The Law Office of Lisa A. Vance, P.C.

The Path to Your Piece of Mind
Divorce and Family Law Matters

We are now accepting clients statewide in Texas.


As the situation with COVID-19 continues to develop and evolve, the safety, health and well-being of our clients and our team is extremely important to us. We are watching for the guidance of the Centers for Disease Control and international medical experts to learn how we can best manage our facility and our clients.

We would like to reassure you that The Law Office of Lisa A. Vance, P.C. will continue to be available to provide services to all of our clients.

Our lawyers and paralegals are working in the office and electronically, although most of us are working from home. Below is a list of FAQs regarding our response and commitment to you during COVID-19.

Can I even have a consultation with my lawyer remotely?

Yes, The Office of Lisa A. Vance, P.C. has a comprehensive remote working capability and all of our lawyers and paralegals are equipped to work securely from home.

Will my lawyer be available to answer questions and work on my case?

Yes, your legal matters will continue to receive our attention. You can email, call, or videoconference with your lawyer during this time.

--- --- ---

- Exercises to complete:
[1] Copy word for word the stretch of the law office's COVID-19 notice from "The Path to" through "and our clients.".
[2] Pick up the law office's COVID-19 notice after its last sentence and keep writing it.

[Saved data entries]
--- --- ---

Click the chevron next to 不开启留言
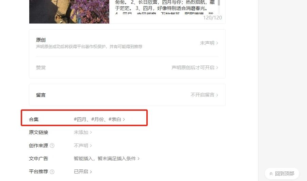This screenshot has height=181, width=307. [x=217, y=95]
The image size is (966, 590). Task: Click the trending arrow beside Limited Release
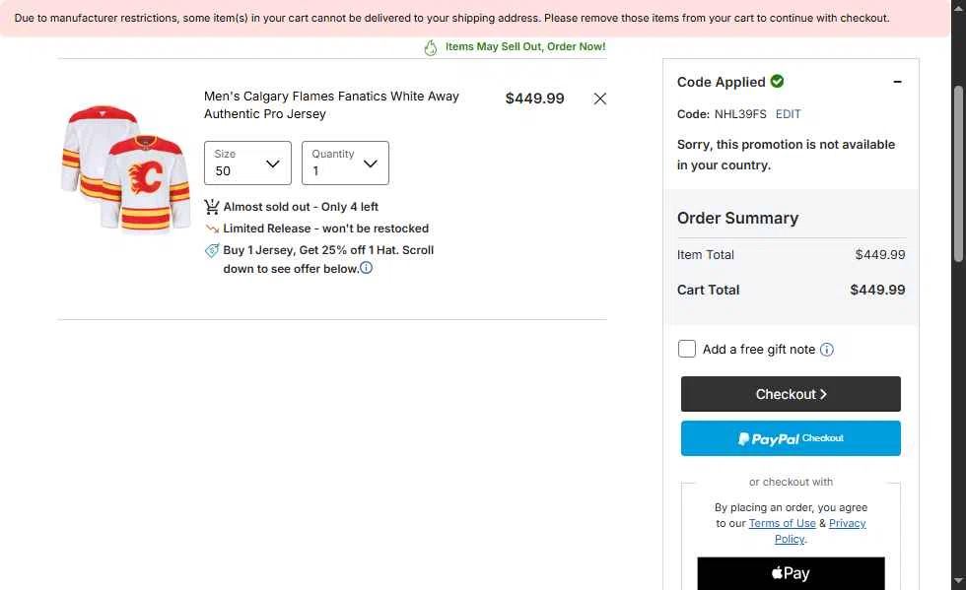click(x=212, y=229)
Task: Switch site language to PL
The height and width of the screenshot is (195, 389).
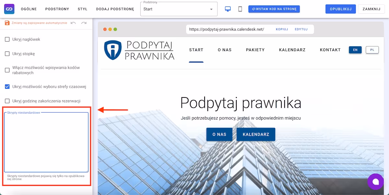Action: click(x=372, y=50)
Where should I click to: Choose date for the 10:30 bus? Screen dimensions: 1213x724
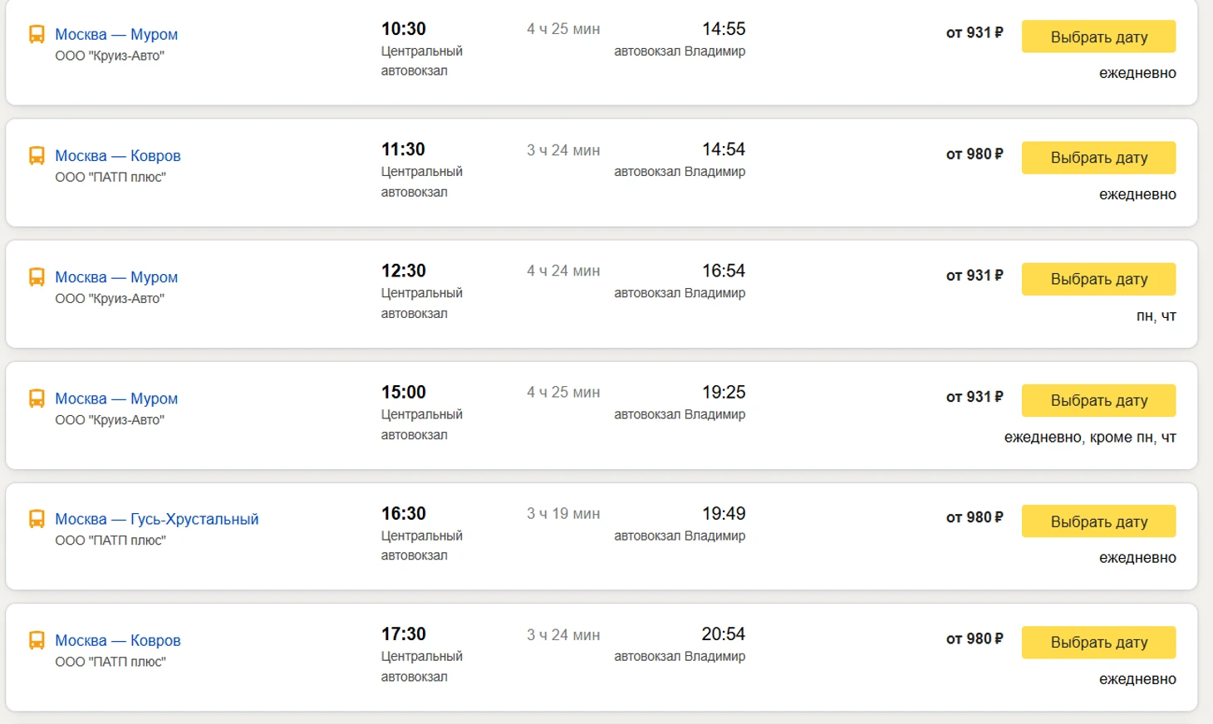pos(1098,37)
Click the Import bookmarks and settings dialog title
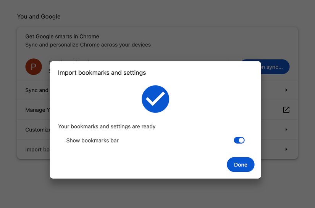Viewport: 315px width, 208px height. (102, 72)
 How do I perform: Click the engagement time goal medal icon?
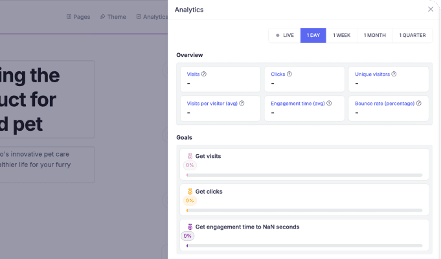tap(190, 227)
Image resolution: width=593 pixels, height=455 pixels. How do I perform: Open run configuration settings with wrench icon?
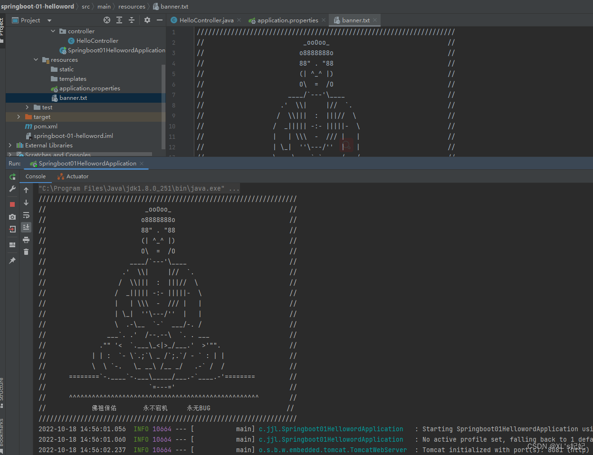point(12,189)
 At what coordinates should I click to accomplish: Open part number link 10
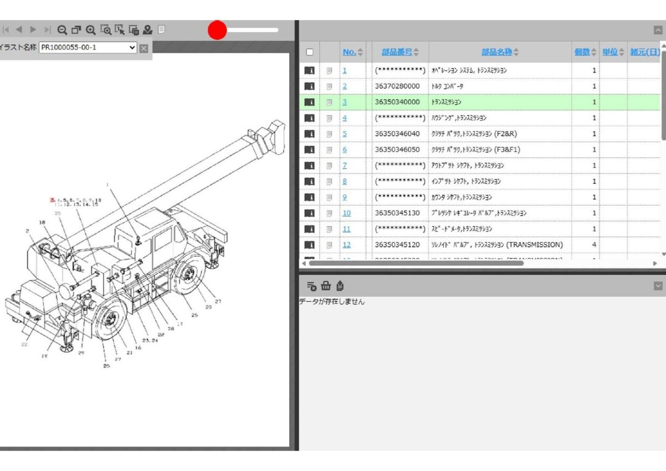(x=346, y=213)
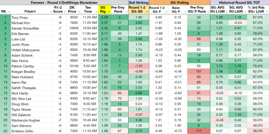
Task: Expand the Round 1-2 SG: P filter dropdown
Action: [166, 12]
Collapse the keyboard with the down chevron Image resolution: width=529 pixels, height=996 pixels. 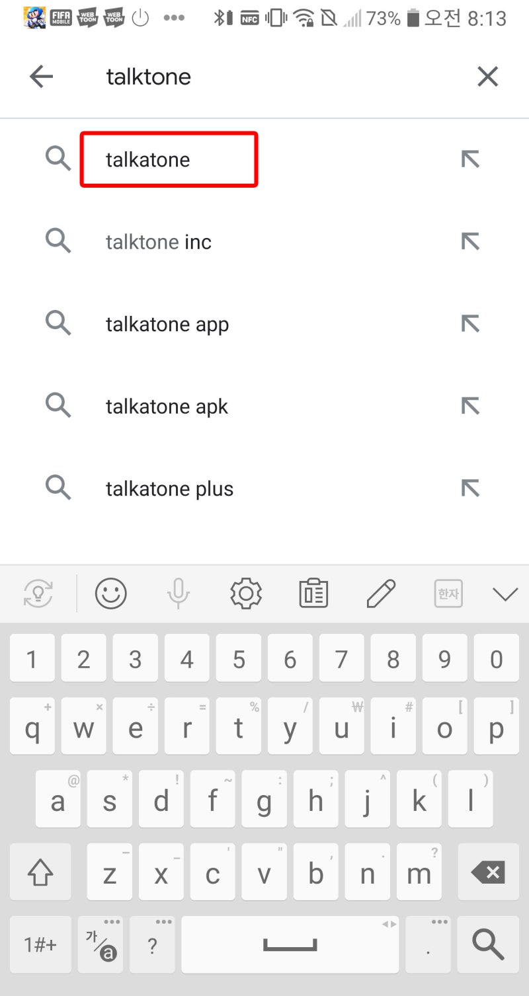coord(505,593)
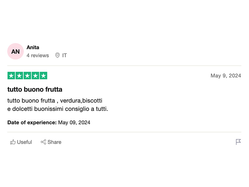Screen dimensions: 249x187
Task: Click the review date May 9, 2024
Action: pos(226,76)
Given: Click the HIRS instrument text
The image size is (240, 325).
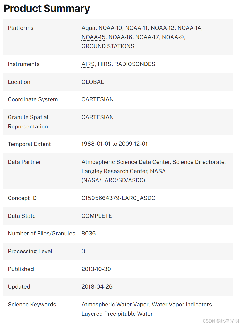Looking at the screenshot, I should (104, 64).
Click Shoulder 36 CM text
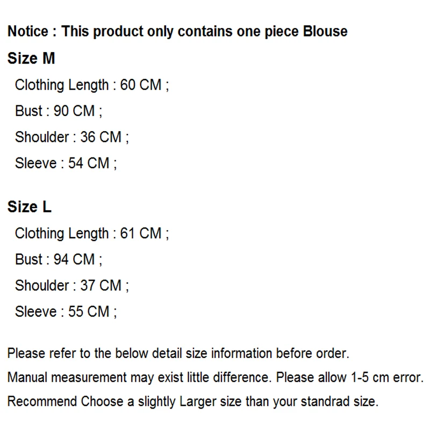 click(x=71, y=137)
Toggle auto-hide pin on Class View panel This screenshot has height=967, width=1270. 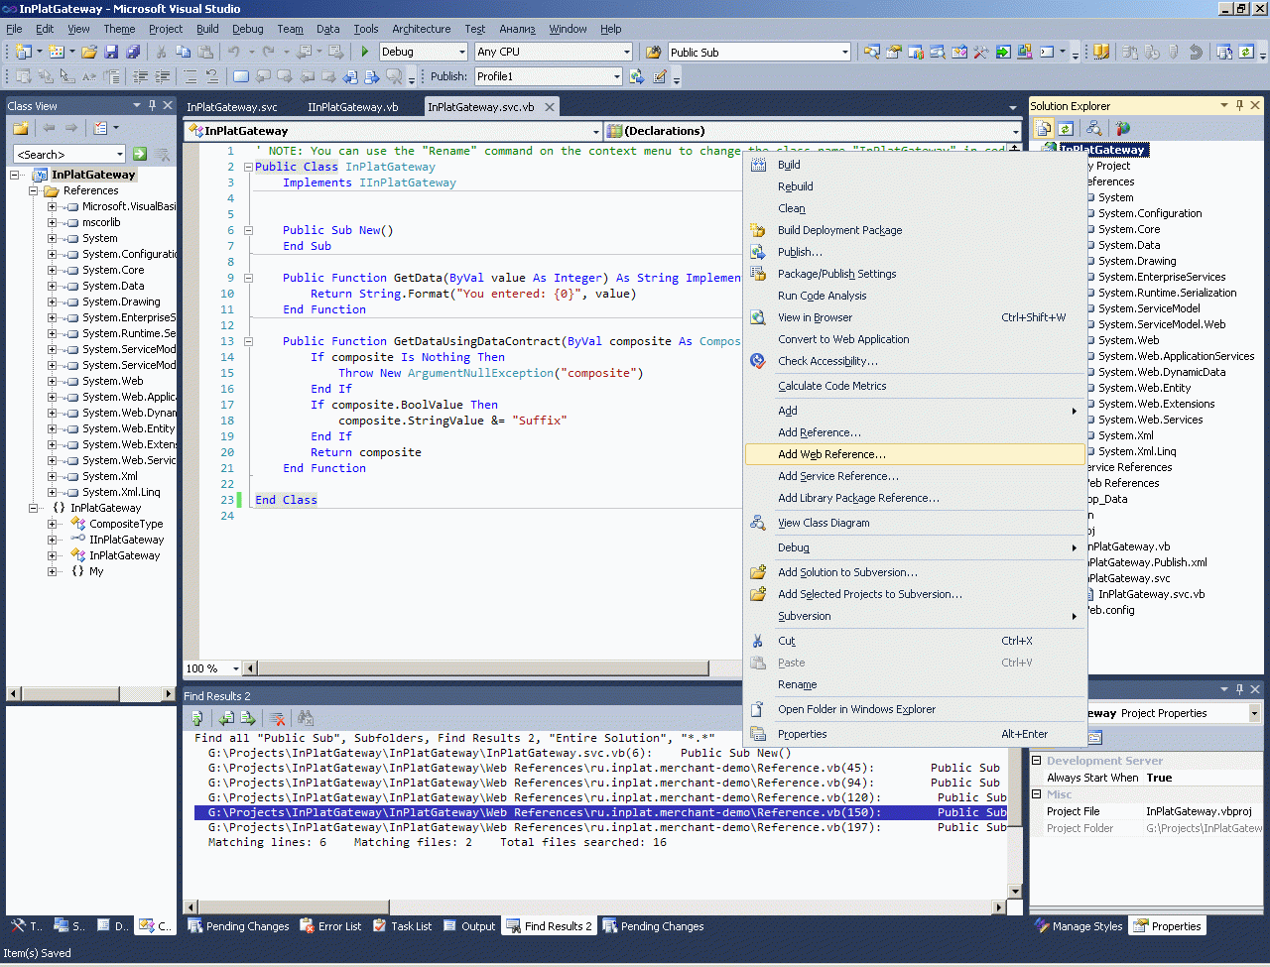coord(152,105)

--- --- ---

- Task responses:
[1]
The Path to Your Piece of Mind
Divorce and Family Law Matters

We are now accepting clients statewide in Texas.


As the situation with COVID-19 continues to develop and evolve, the safety, health and well-being of our clients and our team is extremely important to us. We are watching for the guidance of the Centers for Disease Control and international medical experts to learn how we can best manage our facility and our clients.

[2]
We also have multiple videoconferencing options; please contact your attorney for the platform that works best for you

How are court hearings and appointments affected?

Court in Bexar County are now conducted by Zoom Please see our blog article Court via Zoom: It’s Actually, Really Court (and Here’s How It Works)

Can I consult with a lawyer about a new family law or divorce matter?

Yes, we have office staff working in house and remotely to ensure continuity in our business. For information about a family law or divorce matter, please call our office or complete the Request a Consultation Form.

Your family law matters remain our top concern and we are not going to permit this pandemic to take priority over your needs. We will remain confident, alert and prepared.

We wish you and your family well as we work through this difficult situation together.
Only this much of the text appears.